JOAN COSTA, PINTOR DE MITOS

Josep Piera

La pintura de Joan Costa no sólo fascina, sino que inquieta; no sólo nos atrae la mirada, sino que nos atrae su lectura. Quiero decir que no es una pintura para ser únicamente contemplada desde un punto de vista decorativo, sino que, al ser mirada, cautiva la atención, la fija y la conmociona. Es una pintura que conmueve, que atrae, que dice, que siente…, como también juega irónicamente tanto con las memorias truncadas del pasado como con los fantasmas efímeros del deseo. Joan Costa pinta con la maestría de un clásico, pero, más que dibujar la plana realidad del presente, más que retratar lo que vemos, más que pintar la naturaleza de las cosas que nos rodean, lo que pinta son las fantasías de un tiempo que es, o ha sido, el nuestro; quiero decir el tiempo cultural, es decir, los mitos, de la generación que tanto él como yo representamos, la de aquellos que, nacidos a mediados del siglo XX, fuimos hijos de las vanguardias europeas, hemos crecido con las estrellas fulgurantes del cine americano y hemos madurado viendo caer, entre trágicas llamas orgiásticas, las Torres Gemelas, un once de septiembre de 2001; un símbolo real caído, un templo poderoso desaparecido, que, de golpe, nos hizo apocalípticamente antiguos a todos; nos convirtió, si queréis, más que en unos postmodernos (unos seguidores de la modernidad) en unos postantiguos (unos recreadores irónicos de la antigüedad). Jean Cocteau decía que “la Historia transforma la verdad en falsedad, mientras el mito es la falsedad que se encarna”. Parafraseando al maestro, yo diría que la pintura actual de Joan Costa encarna plásticamente las fantasías de nuestro mundo virtual (pintura, literatura, escultura, fotografía, cine…), para convertir en verdades de arte, en verdades de siempre, los delirios o deseos de nuestro tiempo; quiero decir que hace eternos los sueños ideológicos y estéticos de una época que ya es historia: la nuestra, el siglo XX.

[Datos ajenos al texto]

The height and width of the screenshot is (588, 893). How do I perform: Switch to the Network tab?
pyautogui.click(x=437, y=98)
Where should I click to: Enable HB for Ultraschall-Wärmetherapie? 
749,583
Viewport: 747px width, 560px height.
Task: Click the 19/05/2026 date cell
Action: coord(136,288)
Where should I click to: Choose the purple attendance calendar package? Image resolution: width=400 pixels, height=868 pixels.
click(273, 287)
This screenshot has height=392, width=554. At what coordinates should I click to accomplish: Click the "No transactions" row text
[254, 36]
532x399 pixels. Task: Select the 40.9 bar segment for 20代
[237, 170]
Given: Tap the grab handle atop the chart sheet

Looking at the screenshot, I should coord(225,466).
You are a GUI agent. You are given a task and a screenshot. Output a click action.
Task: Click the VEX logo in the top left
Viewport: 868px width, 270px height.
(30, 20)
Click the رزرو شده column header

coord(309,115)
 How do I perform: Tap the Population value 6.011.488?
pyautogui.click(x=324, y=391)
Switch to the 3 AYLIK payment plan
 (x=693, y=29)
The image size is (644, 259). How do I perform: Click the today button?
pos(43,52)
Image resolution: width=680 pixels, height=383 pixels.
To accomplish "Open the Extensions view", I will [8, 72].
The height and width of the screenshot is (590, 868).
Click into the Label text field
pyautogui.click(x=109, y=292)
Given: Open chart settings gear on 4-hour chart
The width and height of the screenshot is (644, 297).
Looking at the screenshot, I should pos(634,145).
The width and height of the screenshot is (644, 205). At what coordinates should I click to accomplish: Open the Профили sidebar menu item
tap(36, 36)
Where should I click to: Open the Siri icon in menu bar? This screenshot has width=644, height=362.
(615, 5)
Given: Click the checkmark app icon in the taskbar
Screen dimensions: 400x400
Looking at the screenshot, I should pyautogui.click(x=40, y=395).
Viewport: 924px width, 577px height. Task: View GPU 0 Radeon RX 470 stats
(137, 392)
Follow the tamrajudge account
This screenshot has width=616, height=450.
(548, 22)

Constelaciones, apropiaciones, homenajes… El arte no copia la realidad, sino que la transforma. Si a principios del siglo XX algunos pintores abandonaban los pinceles y los cambiaban por la máquina de fotografiar buscando una mayor proximidad, entre intelectual y erótica, con sus objetos del deseo, cosa que hicieron, entre otros, Wilhelm von Gloeden o Man Ray, y si en pleno siglo pasado la fotografía supo hacer con el cuerpo humano, y con las naturalezas muertas, lo que la escultura y la pintura hacían magistralmente en la Grecia y la Roma clásicas, como es el caso magistral de Mapplethorpe en la fotografía, ahora, siguiendo o apropiándose de estos referentes cultos, como el mismo Andy Warhol hizo con los más banales o sublimes objetos de consumo (desde un bote de tomate o una botella de Coca-Cola a un retrato de Elvis Presley o de Marilyn Monroe), Joan Costa devuelve la fotografía, convertida er un icono o en una reliquia del pasado, a la pintura; y así la transforma en un juego de espejos y de maravillas: pasados presentes y presentes pasados donde vida y muerte, belleza y drama, ideología y religión, se mezclan en una tensa armonía de formas, símbolos y luces, que nos cautivan, nos atrapan y nos hacen sentir y pensar a la vez. Porque, como ya hemos dicho, la pintura actual de Joan Costa, no sólo nos fascina, sino que nos inquieta, porque todo y nada al mismo tiempo es lo que es; o nada, que es todo, es lo que parece. ¿Apariencias? ¿Iconos? ¿Reliquias? ¿Fotos? ¿Cuadros? ¿O no es una ironía barroca, tan refinada como pop, mostrarnos a une joven y divina Elizabeth Taylor convertida en una Verónica entre sedas que nos muestra la cara de Che Guevara como la de Jesús de Nazaret en el calvario?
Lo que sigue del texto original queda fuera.